__WORK TO DO__
Present the lines of the entries below as a numbered list, omitting any blank lines.

━━ RECORDS SHOWN

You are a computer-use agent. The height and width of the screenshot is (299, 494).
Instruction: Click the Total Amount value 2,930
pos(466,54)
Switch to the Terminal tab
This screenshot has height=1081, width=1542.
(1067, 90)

━━━━

__OUTPUT BELOW__
1. You are a computer-use agent. The height and width of the screenshot is (299, 494).
2. Instruction: Click the Total Amount value 2,930
3. pos(466,54)
4. Switch to the Terminal tab
5. This screenshot has height=1081, width=1542.
6. (1067, 90)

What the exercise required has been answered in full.